Hhn. Looking back over my recent entries, the
meme:anything else ratio is kinda high.
The main reason for this is university work, both thesis and readings (how insane is it to have to do two additional subjects with fat weekly readings and other assignments
when we're meant to be writing a thesis? *muttered imprecations*). And I really don't think much else will be happening during the next three months - other than writing/critical thinking burnout, naturally (I think
these two
images from
Despair, Inc. cover the general forecast ;)...).
So I just thought I'd post one of the thoughts I had during thesis-type writing:
You become a werewolf by getting bitten, right?
Well, that particular part of werewolf lore didn't appear until about the late 19th or early 20th century (and was subsequently popularised in films such as
The Wolf Man).
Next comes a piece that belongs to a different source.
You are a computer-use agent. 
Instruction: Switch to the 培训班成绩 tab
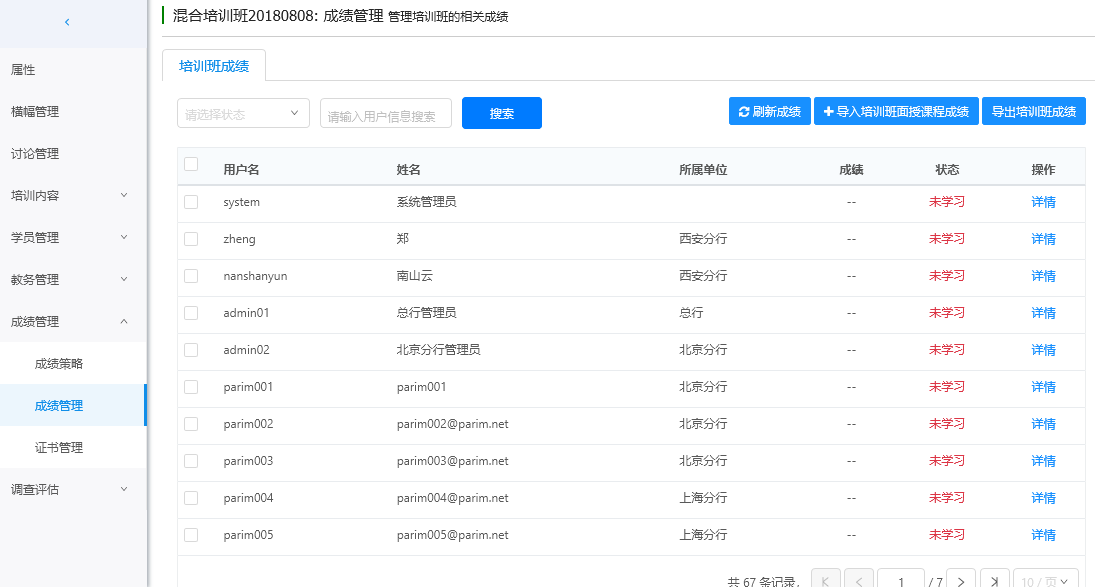coord(214,66)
About the time that Louis Pasteur was working on a vaccine for rabies, and real virology was just getting started. So if you consider that the idea that being bitten by an animal could pass its contagion on to you gained a foothold in popular understanding around this time, then werewolves aren't just a creature of the supernatural; they're creatures of science, too.
Thought that was an interesting idea. And it certainly goes some way in explaining why science keeps popping up in werewolf films.
(Exactly where the "get bitten=turn into werewolf" thing came from has been bothering me. An association between werewolves and the moon is mentioned, I think, by a Medieval monk (need to check my sources); vulnerability to silver weapons (specifically silver bullets, and usually "inherited silver") appears in many German werewolf stories; but no folklore mentions anything about this contagious curse. Hence the theoretical link to Pasteur.)
And I obviously need to makes me some werewolf thesis icons.